Только под утро я заснул.


На другой день я постучался тихонько к ней в дверь.

Скрипнула постель, но ответа не было.

Я скорее догадался, чем услыхал, что она, сдерживая дыхание, стоит за дверью.

— Марья Николаевна, это я…

— Ах, это вы… простите, я не… не одета.

— Я сейчас иду покупать вам платье, дайте мне мерку.

— И, пожалуйста, парик.

— Постараюсь…

— Нет, нет, парик необходим!.. Вот мерка… ах, вот еще, купите мне туфли побольше… нога страшно распухла.

— Хорошо, все сделаю. Будьте покойны, сидите тихо, вернувшись, я вас устрою удобнее.

— Какой вы добрый…

Мое сердце дрогнуло от этого ласково-печального шепота.


Я купил ей темно-синий костюм тальер с пышной белой жилеткой, большую черную шляпу, не забыв густую вуаль. Я купил ей немного белья, дорожный несессер, плед в ремнях и… красивый сиреневый капот.

Оправдывал я себя тем, что надо же ей ходить эту неделю в чем-нибудь дома. Как я это вспомню… Впрочем, я продолжаю свой рассказ.

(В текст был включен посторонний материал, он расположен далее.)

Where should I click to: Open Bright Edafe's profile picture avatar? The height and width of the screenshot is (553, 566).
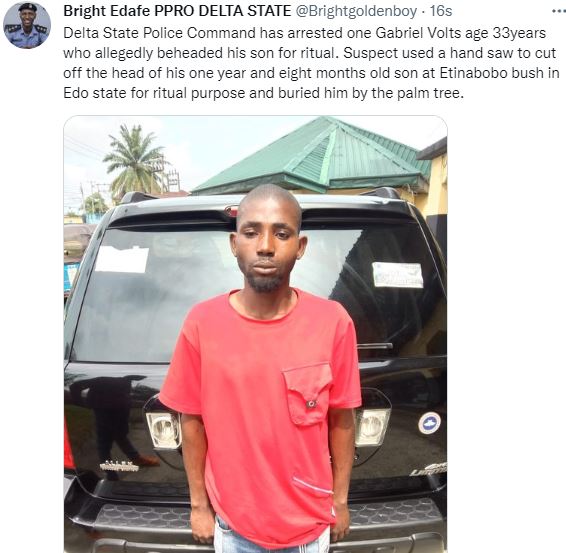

Мне повезло, к у театрального парикмахера я достал красивый темно-каштановый парик с длинными локонами, — я помню, что заплатил за него очень дорого, что-то около ста рублей.

Бывают в жизни человека такие периоды, когда все вокруг завертится вдруг в каком-то фантастическом танце… Так случилось и со мной!

Все завертелось, все запуталось…

На другой день она мне рассказала свою историю. Она бежала из родительского дома и повенчалась с неким Федором Ивановичем Малыганьевым. Этот господин оказался негодяем, темным авантюристом — торговцем живым товаром. Он хотел торговать ею и сделать из нее свою сообщницу. Она не соглашалась. Он связал ее, запер в какой-то погреб, бил, обрезал ей волосы, грозил зарезать. Она показала мне кровоподтек на шее около плеча и следы веревок на локтях. Наконец вчера ей удалось бежать.

— Если бы видели мое тело! Оно все в синяках, — сказала она, опуская голову.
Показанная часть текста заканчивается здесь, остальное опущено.